## DESCRIPTION OF THE TASK
Which lines run from the one containing "Instruction: Click the" through the end of the data? Write them out exactly, with the pictures left out.

#### TASK INPUTS

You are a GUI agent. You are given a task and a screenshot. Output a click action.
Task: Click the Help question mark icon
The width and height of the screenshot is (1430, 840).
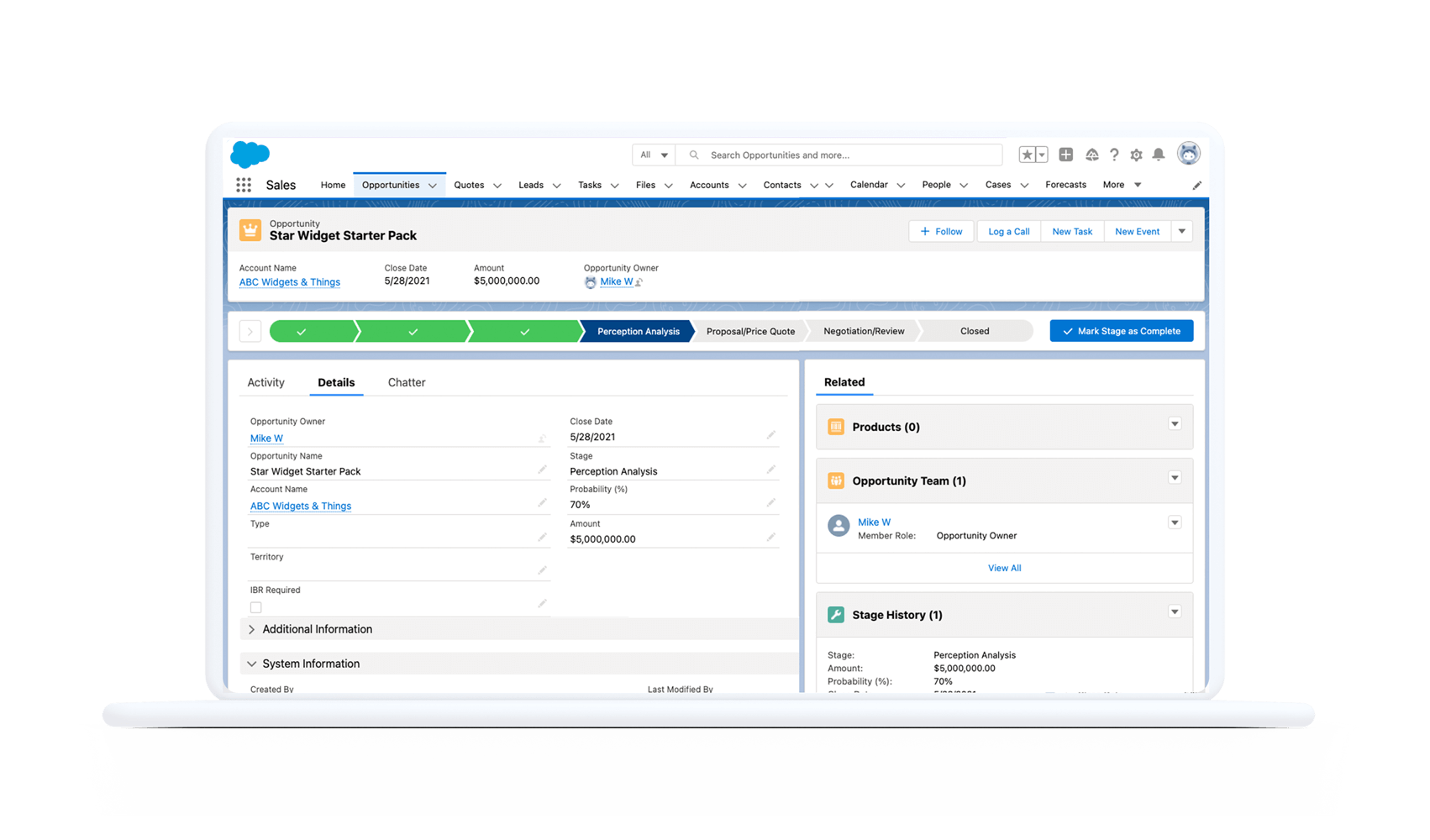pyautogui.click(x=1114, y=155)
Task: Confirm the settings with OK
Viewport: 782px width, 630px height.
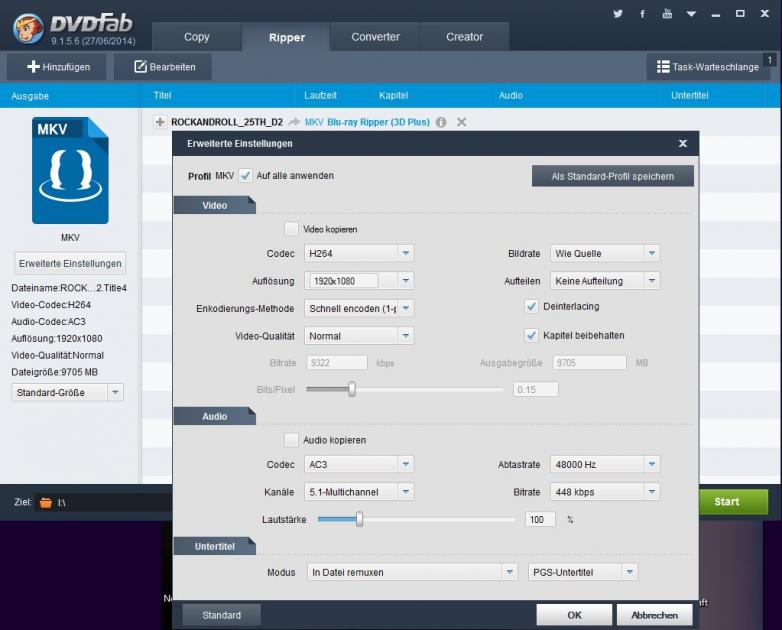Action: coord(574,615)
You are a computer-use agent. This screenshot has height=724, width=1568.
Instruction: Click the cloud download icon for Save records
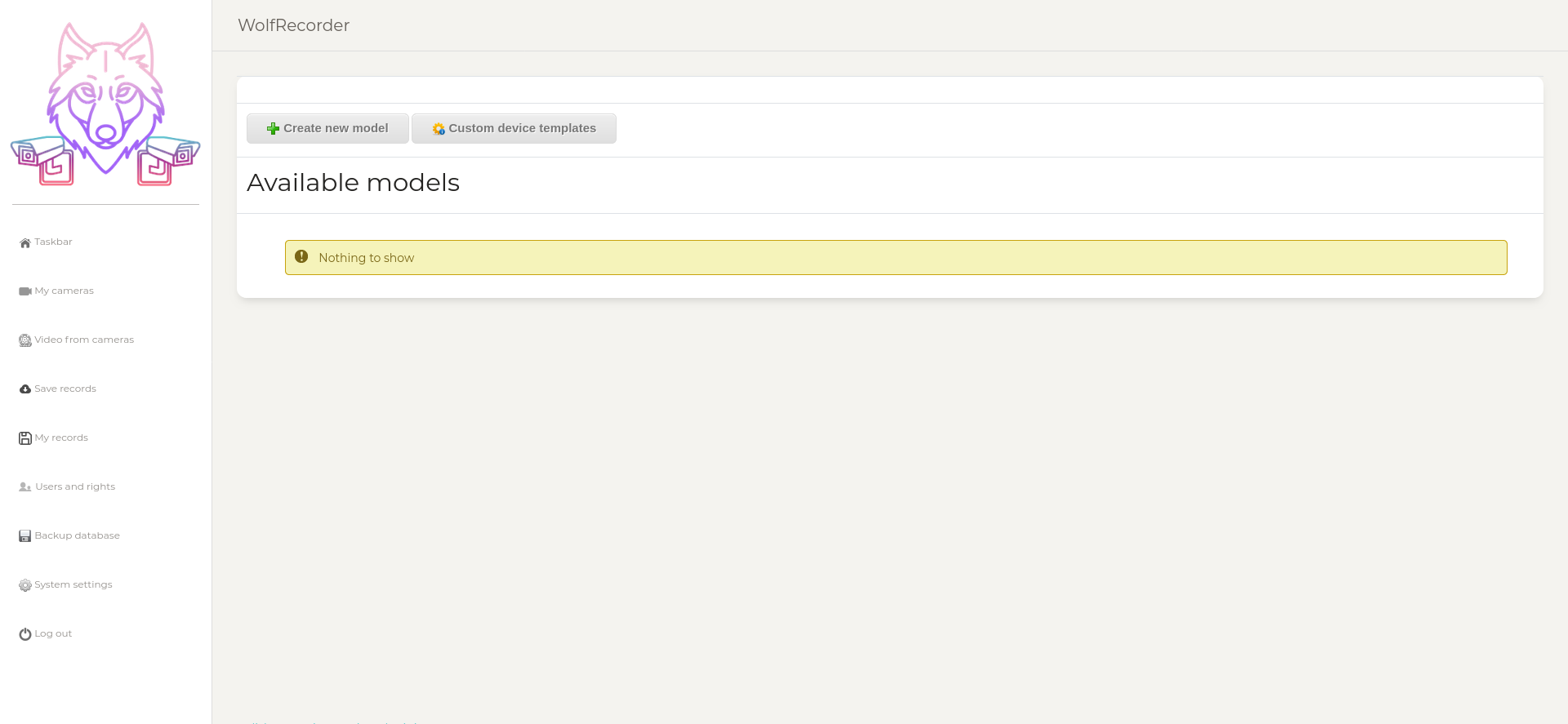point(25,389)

########

## THE ANSWER
Instruction: Click the cloud download icon for Save records
point(25,389)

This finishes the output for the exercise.